◆ SET EXERCISE ◆
Which lines of the listing below contain the string "coordinates"? Copy each such line in full.
+++++
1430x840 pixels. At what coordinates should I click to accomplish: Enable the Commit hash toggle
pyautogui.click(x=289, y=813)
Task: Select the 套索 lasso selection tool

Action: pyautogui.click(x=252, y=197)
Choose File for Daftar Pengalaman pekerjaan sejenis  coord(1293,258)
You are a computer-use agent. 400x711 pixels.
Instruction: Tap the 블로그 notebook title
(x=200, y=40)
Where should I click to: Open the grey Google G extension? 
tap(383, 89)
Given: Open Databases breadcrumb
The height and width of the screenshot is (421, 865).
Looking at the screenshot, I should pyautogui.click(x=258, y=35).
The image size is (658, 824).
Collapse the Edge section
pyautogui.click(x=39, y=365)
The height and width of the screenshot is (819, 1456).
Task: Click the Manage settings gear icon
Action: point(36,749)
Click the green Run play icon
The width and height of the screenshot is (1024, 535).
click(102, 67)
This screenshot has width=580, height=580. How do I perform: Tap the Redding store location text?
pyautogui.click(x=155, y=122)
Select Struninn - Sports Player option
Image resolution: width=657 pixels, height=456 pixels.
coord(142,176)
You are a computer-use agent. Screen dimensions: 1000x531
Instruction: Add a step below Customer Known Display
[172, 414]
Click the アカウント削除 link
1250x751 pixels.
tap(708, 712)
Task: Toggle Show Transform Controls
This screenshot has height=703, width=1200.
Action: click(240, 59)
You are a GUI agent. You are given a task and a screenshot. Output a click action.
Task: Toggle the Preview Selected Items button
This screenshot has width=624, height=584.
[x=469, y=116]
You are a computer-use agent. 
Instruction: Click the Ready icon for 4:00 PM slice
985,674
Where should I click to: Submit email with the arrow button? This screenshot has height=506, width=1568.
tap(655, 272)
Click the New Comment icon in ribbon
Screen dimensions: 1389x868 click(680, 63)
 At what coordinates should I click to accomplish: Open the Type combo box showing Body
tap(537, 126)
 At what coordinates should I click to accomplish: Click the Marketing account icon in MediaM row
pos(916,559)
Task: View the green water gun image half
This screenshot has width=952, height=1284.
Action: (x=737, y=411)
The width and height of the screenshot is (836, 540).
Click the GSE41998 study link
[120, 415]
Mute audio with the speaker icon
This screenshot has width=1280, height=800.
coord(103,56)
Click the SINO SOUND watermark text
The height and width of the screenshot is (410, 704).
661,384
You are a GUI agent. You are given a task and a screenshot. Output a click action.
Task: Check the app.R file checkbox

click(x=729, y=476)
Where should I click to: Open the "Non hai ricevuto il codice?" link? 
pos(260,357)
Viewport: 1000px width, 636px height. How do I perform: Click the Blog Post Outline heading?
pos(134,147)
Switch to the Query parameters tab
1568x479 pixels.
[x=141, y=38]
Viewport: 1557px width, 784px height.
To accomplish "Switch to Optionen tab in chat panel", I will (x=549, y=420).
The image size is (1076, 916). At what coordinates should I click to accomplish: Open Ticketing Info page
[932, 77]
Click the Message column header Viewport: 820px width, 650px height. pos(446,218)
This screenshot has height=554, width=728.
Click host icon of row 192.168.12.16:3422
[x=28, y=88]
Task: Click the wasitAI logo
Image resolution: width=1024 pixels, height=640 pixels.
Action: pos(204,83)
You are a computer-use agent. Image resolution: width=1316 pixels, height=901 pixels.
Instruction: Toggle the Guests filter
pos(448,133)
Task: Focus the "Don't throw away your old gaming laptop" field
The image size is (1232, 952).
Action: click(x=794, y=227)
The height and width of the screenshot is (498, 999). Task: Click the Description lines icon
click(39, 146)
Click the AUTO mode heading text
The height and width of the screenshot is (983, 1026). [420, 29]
+++++
◆ WRITTEN RESPONSE ◆
1430x840 pixels. At what coordinates should I click to accomplish: Enable the Commit hash toggle
 At what coordinates should I click to accomplish: Open the Type combo box showing Body
 At what coordinates should I click to accomplish: Click the Marketing account icon in MediaM row
The image size is (1076, 916). At what coordinates should I click to accomplish: Open Ticketing Info page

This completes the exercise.